Given data:
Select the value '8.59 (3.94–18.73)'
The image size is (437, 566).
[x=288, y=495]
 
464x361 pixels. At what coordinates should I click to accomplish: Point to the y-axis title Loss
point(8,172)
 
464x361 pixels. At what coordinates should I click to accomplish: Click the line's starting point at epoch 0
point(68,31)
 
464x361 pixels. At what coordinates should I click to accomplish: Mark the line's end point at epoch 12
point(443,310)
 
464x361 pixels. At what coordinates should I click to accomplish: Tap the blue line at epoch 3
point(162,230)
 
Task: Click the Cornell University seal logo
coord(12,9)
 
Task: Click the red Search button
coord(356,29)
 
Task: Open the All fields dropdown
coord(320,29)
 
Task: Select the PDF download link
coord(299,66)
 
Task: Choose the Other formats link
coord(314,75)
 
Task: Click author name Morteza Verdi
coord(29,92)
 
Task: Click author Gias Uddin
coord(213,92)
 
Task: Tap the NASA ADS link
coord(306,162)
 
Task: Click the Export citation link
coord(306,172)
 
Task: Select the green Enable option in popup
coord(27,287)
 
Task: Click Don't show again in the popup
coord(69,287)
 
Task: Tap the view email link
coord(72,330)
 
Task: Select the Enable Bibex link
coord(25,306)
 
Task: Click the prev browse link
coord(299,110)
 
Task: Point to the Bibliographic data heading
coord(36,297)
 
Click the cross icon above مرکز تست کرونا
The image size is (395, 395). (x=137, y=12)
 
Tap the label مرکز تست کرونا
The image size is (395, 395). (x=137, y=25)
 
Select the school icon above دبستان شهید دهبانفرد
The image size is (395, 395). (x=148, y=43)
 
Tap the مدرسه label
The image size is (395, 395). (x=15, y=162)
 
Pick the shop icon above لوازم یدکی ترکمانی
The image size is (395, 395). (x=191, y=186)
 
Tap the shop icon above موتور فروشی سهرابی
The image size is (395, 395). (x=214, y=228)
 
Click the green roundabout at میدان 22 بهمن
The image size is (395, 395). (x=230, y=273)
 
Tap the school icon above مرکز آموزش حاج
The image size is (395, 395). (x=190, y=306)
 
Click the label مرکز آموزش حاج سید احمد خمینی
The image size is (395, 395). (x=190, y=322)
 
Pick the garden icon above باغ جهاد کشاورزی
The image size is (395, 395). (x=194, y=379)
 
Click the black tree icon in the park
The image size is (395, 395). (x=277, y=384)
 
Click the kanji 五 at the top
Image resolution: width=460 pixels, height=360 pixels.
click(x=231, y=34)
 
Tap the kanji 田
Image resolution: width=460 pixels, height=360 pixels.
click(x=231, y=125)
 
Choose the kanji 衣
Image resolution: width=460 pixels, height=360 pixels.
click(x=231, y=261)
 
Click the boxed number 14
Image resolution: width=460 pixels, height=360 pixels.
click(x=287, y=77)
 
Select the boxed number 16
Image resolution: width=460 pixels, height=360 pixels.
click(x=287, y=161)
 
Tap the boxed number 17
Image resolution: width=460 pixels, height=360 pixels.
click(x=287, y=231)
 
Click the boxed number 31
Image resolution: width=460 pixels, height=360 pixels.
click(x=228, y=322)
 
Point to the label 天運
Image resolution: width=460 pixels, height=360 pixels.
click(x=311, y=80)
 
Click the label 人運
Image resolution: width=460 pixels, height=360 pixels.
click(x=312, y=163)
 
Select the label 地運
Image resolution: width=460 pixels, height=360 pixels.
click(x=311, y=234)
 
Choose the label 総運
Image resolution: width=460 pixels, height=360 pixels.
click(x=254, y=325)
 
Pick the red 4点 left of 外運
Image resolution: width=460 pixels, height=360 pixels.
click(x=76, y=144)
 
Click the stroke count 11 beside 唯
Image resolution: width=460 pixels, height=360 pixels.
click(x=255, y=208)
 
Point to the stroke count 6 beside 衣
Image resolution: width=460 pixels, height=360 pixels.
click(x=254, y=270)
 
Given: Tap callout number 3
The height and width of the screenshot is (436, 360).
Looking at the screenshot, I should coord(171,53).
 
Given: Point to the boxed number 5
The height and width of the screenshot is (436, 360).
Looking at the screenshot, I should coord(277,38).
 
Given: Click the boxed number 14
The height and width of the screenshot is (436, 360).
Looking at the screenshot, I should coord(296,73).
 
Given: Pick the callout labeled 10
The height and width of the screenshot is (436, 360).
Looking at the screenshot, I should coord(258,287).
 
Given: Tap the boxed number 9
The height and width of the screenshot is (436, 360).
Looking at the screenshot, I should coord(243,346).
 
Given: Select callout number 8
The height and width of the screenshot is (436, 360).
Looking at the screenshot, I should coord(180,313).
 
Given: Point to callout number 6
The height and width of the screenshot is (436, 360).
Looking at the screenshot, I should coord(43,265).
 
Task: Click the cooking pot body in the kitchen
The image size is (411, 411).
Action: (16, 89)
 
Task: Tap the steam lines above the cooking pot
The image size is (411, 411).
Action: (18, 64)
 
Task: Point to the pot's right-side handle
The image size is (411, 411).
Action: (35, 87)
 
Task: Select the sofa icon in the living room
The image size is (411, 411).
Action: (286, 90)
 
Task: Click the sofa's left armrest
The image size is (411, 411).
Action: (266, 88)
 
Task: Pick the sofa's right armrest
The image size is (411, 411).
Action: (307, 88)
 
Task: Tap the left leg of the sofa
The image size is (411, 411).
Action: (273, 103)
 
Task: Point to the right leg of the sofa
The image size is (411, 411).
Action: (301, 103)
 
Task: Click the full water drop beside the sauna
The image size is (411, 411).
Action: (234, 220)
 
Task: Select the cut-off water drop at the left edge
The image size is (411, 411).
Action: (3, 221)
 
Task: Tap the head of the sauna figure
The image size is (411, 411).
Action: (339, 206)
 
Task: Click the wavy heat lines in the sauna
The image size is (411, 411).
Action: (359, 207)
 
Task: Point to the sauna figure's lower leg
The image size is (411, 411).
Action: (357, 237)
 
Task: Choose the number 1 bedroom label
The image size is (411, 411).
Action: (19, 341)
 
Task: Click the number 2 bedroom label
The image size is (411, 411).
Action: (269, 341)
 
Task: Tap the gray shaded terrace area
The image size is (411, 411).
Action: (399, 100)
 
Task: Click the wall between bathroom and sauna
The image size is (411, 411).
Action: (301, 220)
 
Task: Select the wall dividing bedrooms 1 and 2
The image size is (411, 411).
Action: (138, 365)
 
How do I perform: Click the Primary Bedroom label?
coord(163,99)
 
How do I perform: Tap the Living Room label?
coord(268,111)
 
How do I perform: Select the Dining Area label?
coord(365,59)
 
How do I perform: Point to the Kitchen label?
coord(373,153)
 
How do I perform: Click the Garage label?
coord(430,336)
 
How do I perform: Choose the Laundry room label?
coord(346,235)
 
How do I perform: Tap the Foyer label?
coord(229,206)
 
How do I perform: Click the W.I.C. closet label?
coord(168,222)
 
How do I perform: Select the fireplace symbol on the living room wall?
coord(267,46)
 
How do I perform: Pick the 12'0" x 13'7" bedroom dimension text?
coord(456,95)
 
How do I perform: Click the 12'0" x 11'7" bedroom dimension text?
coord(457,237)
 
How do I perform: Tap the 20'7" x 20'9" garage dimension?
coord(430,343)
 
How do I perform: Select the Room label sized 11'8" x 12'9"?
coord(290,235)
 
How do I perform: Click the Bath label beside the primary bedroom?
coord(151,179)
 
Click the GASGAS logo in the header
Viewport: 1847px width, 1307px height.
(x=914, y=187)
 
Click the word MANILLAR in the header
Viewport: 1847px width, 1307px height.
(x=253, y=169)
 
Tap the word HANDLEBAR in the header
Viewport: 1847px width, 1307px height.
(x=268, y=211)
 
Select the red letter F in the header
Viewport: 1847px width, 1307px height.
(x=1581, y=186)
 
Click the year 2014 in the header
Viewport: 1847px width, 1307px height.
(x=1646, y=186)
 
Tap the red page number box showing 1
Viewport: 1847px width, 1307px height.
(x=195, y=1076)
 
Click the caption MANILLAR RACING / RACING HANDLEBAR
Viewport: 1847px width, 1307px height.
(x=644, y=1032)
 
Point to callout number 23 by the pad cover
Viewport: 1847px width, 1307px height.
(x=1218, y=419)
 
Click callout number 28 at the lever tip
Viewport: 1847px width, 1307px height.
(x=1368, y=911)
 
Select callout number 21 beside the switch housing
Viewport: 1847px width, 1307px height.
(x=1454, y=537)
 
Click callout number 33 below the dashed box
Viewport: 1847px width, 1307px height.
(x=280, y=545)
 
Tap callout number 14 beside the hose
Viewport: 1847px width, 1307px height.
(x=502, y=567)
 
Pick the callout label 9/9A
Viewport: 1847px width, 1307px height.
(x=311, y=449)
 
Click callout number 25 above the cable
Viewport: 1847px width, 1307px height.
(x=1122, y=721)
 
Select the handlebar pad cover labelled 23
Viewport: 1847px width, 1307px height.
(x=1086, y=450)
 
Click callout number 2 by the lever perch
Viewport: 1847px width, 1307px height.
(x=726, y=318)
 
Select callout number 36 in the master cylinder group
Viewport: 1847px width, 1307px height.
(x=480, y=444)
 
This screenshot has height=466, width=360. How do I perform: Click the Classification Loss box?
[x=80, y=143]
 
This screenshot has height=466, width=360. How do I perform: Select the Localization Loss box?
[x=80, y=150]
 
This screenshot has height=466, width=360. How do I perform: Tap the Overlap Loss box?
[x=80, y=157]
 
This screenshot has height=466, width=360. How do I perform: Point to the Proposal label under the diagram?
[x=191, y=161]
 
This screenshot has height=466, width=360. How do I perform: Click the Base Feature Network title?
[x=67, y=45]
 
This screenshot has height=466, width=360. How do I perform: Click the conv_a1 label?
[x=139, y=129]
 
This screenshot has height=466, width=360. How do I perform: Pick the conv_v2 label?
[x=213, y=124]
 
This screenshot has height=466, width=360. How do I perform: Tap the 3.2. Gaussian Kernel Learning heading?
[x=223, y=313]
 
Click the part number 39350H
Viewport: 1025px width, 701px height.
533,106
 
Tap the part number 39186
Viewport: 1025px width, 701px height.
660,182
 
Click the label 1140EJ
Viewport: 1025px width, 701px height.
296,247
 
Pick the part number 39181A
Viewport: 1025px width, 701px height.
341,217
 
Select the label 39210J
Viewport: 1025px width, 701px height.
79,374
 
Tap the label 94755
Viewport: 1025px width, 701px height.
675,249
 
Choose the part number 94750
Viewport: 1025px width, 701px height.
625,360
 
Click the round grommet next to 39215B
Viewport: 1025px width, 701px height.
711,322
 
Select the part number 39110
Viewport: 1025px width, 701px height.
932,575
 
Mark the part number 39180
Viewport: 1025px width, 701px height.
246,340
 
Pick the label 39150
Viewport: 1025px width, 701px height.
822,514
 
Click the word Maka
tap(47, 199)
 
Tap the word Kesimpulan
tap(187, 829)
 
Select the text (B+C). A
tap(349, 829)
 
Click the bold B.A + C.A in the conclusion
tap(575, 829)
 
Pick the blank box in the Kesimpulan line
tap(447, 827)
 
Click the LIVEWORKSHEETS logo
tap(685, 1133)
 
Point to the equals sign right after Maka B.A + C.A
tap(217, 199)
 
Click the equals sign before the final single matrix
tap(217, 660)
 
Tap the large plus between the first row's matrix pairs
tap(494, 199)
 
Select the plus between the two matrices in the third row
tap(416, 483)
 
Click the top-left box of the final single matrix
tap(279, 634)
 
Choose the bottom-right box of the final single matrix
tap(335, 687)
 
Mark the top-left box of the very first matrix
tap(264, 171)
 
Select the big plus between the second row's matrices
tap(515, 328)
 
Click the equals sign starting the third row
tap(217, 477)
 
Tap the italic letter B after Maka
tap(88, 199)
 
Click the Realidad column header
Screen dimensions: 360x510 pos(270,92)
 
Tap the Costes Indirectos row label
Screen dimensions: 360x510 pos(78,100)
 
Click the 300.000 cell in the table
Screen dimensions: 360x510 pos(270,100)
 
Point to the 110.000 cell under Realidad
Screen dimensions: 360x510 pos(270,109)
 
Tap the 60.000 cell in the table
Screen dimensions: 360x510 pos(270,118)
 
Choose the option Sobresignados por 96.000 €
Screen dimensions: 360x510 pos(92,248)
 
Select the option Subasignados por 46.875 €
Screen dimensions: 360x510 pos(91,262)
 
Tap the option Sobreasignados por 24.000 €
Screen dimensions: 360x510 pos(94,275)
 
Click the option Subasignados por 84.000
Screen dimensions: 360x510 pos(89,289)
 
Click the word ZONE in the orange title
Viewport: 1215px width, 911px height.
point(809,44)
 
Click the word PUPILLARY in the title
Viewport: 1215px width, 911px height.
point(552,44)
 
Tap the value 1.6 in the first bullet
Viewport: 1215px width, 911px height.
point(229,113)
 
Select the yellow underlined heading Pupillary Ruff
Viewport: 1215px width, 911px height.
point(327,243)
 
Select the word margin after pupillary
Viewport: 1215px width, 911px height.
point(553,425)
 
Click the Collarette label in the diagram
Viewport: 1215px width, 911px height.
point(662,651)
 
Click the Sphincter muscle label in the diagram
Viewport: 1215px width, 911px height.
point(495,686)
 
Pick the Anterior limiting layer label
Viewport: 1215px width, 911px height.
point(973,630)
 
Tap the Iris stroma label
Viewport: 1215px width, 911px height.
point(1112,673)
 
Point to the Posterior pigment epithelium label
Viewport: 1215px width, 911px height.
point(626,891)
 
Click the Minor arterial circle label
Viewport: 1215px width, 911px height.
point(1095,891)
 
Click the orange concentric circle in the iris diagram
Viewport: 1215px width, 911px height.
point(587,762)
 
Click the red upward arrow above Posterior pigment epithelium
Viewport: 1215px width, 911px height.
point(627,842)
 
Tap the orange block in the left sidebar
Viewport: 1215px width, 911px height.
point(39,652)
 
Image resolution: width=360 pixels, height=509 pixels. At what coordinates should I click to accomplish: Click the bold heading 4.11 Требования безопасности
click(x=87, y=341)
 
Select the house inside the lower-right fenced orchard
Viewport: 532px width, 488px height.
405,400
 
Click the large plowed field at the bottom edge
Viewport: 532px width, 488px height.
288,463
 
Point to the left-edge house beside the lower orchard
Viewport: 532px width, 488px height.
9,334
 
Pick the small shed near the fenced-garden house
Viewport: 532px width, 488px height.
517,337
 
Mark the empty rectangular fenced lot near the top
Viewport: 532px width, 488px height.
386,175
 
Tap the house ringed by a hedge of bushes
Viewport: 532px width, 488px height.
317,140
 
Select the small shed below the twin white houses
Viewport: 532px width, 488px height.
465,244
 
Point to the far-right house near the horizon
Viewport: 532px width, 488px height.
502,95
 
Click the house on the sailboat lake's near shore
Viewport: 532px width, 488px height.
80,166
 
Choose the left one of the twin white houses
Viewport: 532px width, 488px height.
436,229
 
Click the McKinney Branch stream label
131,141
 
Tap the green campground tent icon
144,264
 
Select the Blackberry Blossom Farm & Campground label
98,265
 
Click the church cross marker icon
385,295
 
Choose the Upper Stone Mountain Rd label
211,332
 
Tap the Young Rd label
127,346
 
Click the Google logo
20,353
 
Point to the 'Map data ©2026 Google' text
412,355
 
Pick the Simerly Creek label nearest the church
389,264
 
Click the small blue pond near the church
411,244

Your goal:
Turn the lines of the records above, from the line with "Point to the stroke count 6 beside 衣" up to and including the line with "click(x=254, y=270)", into a numbered list, leaving out blank lines.

Reply to the task:
1. Point to the stroke count 6 beside 衣
2. Image resolution: width=460 pixels, height=360 pixels.
3. click(x=254, y=270)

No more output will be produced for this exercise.